Olhando para o futuro
É importante não exagerar nas conquistas do DeepSeek.
Por exemplo, alguns analistas são céticos quanto à afirmação do DeepSeek de que treinou um de seus modelos de vanguarda, o DeepSeek V3, por apenas US$ 5,6 milhões — uma bagatela na indústria de IA — usando cerca de 2.000 GPUs Nvidia mais antigas. O laboratório chinês de IA não surgiu da noite para o dia, afinal, e o DeepSeek supostamente possui um estoque de mais de 50.000 GPUs Nvidia Hopper mais potentes.
Os modelos do DeepSeek também têm falhas. De acordo com um teste realizado pela organização de confiabilidade da informação NewsGuard, o R1 fornece respostas imprecisas ou não responde 83% das vezes quando questionado sobre tópicos relacionados a notícias. Um teste separado constatou que o R1 se recusa a responder 85% dos prompts relacionados à China, possivelmente uma consequência da censura governamental da qual os modelos de IA desenvolvidos na China são alvos.

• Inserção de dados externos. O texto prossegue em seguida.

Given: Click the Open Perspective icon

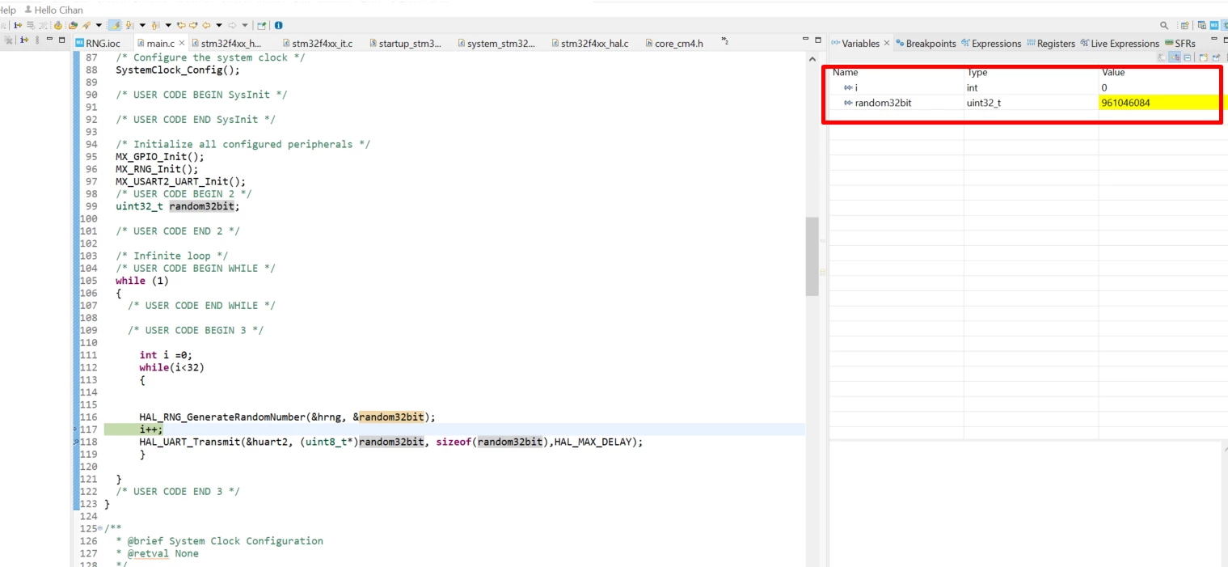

Além disso, há as alegações de roubo de propriedade intelectual. A OpenAI afirma ter evidências de que a DeepSeek usou seus modelos de IA para treinar os seus próprios, utilizando um processo chamado destilação. Se isso for verdade, seria uma violação dos termos da OpenAI, e tornaria as realizações do DeepSeek menos impressionantes. Por exemplo, pesquisadores de Berkeley recentemente criaram um modelo de raciocínio destilado por apenas US$ 450. (Claro, a OpenAI está atualmente sendo processada por várias partes por supostamente cometer infração de direitos autorais ao treinar seus próprios modelos.)
Ainda assim, o DeepSeek mudou o cenário com modelos mais eficientes — e inovou. Lambert observou que, ao contrário do o1, o R1 revela seu “processo de pensamento” para os usuários. Lambert observou que alguns usuários confiam ou acreditam mais nos modelos de raciocínio de IA quando veem seu processo interno, durante o qual eles “explicam seu trabalho.”
Agora, teremos que ver como os formuladores de políticas dos EUA e os laboratórios de IA respondem.